→ AIM OF THE TASK: Can you format the lines between the one holding "Click the yellow Cardiologia color square" and the one holding "click(x=238, y=274)", inclusive, as a numbered list with blank lines dropped? Leave the pictures out of your answer.

→ INPUT ROWS:
--- begin ---
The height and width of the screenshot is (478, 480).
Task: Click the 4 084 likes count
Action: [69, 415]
--- end ---
--- begin ---
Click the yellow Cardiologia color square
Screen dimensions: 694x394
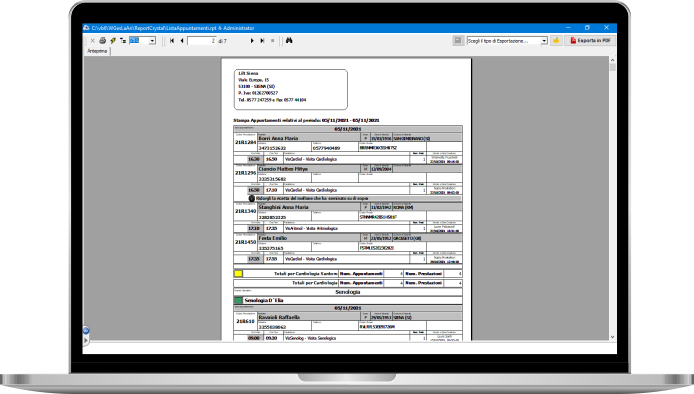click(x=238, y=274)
--- end ---
--- begin ---
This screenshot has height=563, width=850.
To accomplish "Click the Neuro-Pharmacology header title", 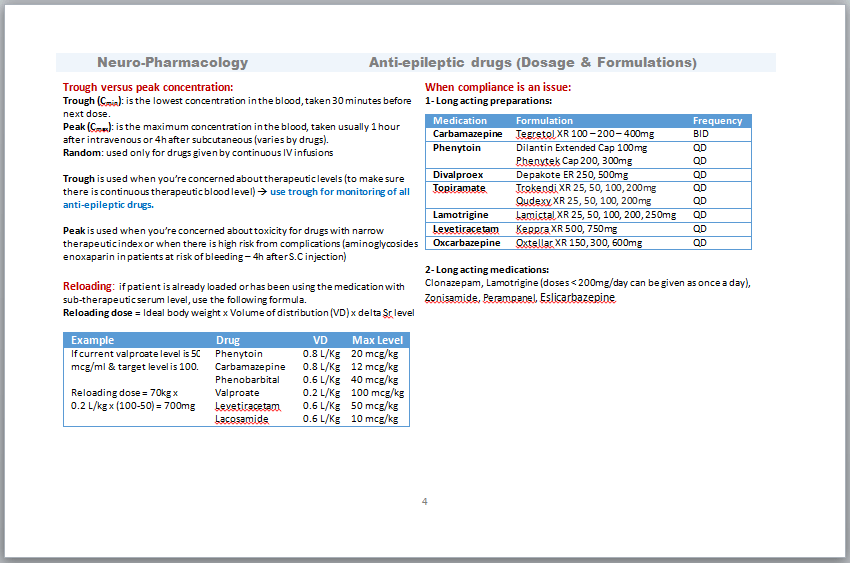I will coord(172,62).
--- end ---
→ THE SOLUTION:
1. Click the yellow Cardiologia color square
2. Screen dimensions: 694x394
3. click(x=238, y=274)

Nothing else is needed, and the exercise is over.